Die US-Regierung hat gerade ihre Sanktionsdrohung gegen Firmen, die an dem Pipeline-Projekt beteiligt sind, erneuert und war damit auf Empörung in der deutschen Wirtschaft gestoßen. Das Vorhaben Nord Stream 2 ist auch in der EU heftig umstritten. Das russische Präsidialamt wirft Trump dagegen vor, ihm gehe es bei seinen Vorwürfen vor allem darum, die Europäer zum Kauf von Flüssiggas aus den USA drängen. Die deutsche Regierung betrachtet die Leitung als vornehmlich unternehmerisches Projekt.

Die USA produzieren seit einigen Jahren mit Hilfe neuer Technologien enorme Mengen Gas und versuchen, die Überschüsse zu exportieren. Unter anderem haben sie mit Polen und Litauen Verträge über Gaslieferungen geschlossen. Washington fordert alle Länder Europas auf, ihren Energiemix zu diversifizieren und weniger abhängig von Russland zu werden.

Bereits zum Auftakt des Nato-Gipfels am Mittwoch in Brüssel hatte Trump eine Tirade gegen Deutschland losgelassen. Er warf dem Land vor, wegen der Abhängigkeit von russischen Öl- und Gaslieferungen ein "Gefangener Russlands" zu sein. Zugleich kritisierte er die deutschen Verteidigungsausgaben als zu niedrig und mahnte eine sofortige Erhöhung an.

"Migration verändert Kultur in Europa"

Scharf kritisierte Trump zudem erneut die Einwanderungspolitik in Europa und insbesondere Bundeskanzlerin Angela Merkel. "Ich denke, es ist eine sehr negative Sache für Europa", sagte Trump. Die Migration verändere die Kultur in Europa. "Ich habe eine großartige Beziehung zu Angela Merkel", sagte Trump weiter. "Aber ich denke, es ist sehr stark ihr Deutschland, es ist sehr ihr..." Er ließ den Satz unvollendet und fuhr fort, dass die Aussage politisch vielleicht nicht korrekt sei. Er sage es aber und er sage es laut. Er rate den Europäern, auf sich aufzupassen. Viele Länder hätten nun durch Einwanderung Probleme, die sie zuvor nicht gehabt hätten. "Es ist eine sehr traurige Situation."

Zudem kritisierte Trump Deutschland dafür, dass es nach der Nervengift-Attacke in Großbritannien, für die London Russland verantwortlich macht, nicht so viele russische Diplomaten ausgewiesen habe wie die USA. Deutschland habe nach der Attacke auf den früheren russischen Doppelagenten Sergej Skripal nur drei Diplomaten ausgewiesen, dabei sei es ein mächtiges Land, sagte er. Trump nannte allerdings eine falsche Zahl: Deutschland hatte vier Diplomaten zu unerwünschten Personen erklärt, nicht drei.

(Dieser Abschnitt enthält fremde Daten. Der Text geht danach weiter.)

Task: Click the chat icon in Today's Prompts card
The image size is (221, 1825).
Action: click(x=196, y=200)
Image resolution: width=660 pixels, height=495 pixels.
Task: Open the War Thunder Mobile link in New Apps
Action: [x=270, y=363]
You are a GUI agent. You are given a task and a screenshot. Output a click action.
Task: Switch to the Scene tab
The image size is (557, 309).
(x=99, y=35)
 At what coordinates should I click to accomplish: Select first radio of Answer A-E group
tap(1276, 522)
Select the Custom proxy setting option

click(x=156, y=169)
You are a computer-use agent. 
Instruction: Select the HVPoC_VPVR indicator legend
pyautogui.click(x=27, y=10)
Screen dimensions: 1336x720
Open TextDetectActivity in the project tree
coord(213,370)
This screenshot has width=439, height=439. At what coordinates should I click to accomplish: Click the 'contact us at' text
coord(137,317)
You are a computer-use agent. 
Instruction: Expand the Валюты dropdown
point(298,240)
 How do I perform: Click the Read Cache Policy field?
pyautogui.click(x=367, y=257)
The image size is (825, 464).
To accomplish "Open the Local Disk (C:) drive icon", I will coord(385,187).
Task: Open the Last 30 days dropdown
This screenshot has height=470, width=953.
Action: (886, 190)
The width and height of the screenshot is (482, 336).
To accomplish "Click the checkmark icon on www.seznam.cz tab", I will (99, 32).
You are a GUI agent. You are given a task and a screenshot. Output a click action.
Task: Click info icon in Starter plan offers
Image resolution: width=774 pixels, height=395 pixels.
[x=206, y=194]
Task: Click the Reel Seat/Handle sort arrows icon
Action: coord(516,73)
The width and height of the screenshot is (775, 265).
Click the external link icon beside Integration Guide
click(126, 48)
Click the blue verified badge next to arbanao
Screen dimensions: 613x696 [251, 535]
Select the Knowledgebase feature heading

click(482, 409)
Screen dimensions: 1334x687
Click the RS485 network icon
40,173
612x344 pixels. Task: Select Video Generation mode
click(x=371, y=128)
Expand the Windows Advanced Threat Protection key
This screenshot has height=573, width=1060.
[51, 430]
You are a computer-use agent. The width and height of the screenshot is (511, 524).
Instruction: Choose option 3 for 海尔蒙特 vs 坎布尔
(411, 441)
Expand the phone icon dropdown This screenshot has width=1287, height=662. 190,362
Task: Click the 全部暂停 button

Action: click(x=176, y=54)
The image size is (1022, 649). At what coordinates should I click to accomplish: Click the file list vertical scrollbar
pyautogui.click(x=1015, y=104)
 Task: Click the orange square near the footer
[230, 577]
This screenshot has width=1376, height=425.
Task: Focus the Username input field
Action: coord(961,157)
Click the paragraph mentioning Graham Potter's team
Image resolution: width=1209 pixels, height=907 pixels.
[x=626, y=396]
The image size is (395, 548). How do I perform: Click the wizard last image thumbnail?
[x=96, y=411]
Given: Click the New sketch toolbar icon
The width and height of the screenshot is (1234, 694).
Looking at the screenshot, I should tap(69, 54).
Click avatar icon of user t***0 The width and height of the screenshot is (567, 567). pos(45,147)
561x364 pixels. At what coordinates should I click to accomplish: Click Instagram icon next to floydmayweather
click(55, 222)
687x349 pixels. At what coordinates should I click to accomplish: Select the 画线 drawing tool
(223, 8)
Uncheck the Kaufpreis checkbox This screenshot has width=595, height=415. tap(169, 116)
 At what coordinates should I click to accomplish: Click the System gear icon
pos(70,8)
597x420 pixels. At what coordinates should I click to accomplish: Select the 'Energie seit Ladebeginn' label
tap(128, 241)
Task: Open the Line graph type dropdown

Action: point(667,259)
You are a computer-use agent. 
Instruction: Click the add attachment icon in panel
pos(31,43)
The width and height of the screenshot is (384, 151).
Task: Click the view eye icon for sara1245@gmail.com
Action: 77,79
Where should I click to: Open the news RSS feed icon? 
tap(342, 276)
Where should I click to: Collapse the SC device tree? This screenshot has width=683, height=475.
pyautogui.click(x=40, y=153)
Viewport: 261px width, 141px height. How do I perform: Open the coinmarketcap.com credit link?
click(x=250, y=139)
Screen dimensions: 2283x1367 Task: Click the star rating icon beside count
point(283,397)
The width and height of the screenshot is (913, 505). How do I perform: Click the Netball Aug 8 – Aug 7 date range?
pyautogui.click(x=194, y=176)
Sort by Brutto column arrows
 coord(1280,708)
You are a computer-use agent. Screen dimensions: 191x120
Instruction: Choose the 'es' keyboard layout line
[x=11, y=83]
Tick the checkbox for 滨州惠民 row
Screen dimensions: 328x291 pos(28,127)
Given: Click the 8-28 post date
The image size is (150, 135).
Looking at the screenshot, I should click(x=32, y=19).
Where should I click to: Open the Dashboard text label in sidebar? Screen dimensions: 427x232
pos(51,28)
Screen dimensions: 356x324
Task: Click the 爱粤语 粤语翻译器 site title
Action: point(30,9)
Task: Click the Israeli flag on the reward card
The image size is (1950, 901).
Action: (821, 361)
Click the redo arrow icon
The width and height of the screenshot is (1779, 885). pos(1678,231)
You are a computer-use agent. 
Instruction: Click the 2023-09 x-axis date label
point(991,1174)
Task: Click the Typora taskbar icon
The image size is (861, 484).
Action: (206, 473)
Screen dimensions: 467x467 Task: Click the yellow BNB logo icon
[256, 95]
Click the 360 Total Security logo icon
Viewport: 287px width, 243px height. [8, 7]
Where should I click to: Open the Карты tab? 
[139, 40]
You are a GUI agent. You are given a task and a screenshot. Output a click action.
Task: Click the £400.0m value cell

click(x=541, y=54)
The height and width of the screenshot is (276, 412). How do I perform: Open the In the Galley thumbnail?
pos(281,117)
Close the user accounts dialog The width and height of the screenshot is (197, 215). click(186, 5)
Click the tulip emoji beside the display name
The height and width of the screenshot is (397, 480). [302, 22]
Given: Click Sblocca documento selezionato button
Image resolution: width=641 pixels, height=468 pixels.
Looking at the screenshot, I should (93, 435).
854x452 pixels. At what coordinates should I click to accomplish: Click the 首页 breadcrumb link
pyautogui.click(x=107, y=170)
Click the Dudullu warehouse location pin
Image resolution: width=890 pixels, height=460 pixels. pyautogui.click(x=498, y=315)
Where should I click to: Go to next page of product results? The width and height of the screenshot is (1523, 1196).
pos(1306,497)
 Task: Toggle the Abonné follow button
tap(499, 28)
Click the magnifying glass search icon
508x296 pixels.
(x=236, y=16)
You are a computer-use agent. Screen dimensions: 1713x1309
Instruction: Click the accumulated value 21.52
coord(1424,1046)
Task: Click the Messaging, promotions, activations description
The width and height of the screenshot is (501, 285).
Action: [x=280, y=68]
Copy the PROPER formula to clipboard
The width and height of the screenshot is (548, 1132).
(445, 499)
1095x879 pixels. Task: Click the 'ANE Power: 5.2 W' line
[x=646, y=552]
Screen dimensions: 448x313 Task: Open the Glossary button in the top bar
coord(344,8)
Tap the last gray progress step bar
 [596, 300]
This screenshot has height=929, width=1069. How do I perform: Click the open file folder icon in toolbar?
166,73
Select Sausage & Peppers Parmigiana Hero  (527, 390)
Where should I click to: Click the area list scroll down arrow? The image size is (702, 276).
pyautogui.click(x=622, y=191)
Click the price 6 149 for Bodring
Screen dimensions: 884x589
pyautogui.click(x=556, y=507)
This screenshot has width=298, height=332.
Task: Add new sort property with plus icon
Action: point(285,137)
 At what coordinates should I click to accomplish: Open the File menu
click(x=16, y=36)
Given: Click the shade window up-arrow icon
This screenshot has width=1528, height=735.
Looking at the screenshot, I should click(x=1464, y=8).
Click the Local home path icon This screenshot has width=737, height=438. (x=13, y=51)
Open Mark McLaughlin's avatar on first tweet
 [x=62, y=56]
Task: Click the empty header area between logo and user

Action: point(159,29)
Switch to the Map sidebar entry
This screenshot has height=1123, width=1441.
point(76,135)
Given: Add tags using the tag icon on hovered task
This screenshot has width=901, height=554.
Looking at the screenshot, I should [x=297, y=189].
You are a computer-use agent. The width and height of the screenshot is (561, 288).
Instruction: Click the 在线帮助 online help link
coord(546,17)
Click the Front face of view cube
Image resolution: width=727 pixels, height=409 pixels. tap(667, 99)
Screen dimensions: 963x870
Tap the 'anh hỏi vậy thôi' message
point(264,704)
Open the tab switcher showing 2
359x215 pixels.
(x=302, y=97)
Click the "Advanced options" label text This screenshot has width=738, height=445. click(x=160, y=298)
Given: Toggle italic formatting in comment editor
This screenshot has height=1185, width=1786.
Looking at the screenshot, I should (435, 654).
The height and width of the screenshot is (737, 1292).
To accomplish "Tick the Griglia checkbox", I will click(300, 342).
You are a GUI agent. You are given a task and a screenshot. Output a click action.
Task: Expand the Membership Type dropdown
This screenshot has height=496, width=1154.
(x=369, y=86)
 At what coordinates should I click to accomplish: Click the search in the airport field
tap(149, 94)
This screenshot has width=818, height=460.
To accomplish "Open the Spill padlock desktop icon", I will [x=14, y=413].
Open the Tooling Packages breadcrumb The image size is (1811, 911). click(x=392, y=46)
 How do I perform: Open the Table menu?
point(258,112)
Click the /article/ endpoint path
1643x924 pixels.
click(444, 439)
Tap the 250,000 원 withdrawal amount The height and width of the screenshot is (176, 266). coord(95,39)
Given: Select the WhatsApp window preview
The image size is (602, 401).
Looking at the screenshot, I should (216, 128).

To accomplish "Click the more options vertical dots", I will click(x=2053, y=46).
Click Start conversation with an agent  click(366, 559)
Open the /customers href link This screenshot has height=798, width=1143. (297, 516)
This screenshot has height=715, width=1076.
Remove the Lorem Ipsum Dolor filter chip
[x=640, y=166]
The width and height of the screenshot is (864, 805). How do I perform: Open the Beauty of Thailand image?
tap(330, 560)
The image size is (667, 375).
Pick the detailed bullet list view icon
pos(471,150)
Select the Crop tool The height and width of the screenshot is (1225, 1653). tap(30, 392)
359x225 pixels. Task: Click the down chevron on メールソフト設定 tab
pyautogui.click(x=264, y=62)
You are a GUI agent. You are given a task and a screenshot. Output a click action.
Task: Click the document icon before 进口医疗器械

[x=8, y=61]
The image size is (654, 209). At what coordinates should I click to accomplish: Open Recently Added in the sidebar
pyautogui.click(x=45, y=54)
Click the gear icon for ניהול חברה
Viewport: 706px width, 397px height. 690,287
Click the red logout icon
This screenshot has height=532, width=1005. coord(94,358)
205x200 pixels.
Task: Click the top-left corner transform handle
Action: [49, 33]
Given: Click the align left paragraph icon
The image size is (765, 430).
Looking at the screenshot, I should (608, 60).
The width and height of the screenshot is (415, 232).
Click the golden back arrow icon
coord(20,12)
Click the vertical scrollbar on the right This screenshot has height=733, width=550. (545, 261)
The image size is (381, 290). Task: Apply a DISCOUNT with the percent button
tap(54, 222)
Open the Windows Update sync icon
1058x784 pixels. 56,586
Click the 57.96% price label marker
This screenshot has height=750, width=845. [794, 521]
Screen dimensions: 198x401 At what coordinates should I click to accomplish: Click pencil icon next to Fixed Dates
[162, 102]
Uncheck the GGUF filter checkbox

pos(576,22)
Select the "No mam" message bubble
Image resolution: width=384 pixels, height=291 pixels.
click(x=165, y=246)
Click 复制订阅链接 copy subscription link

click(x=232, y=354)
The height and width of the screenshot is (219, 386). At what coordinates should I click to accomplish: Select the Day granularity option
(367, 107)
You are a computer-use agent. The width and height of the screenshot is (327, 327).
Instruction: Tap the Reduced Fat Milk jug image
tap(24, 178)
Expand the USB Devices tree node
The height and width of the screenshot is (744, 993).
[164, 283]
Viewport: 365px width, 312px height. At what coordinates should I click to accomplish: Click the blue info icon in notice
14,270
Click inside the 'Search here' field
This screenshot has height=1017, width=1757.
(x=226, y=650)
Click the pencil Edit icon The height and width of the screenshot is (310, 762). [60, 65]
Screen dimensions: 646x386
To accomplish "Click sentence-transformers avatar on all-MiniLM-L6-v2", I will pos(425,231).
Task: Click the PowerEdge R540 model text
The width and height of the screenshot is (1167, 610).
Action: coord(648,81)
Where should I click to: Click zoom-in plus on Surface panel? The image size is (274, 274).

Trump verwies darauf, dass die USA 60 Russen ausgewiesen hatten. Die Zahl sei viel größer gewesen, als in jedem anderen Land. Er zog das als Argument dafür heran, dass die USA einen härteren Kurs gegenüber Russland verfolgten als andere Regierungen. Trump wird von den oppositionellen Demokraten vorgeworfen, zu freundlich gegenüber Russland zu agieren.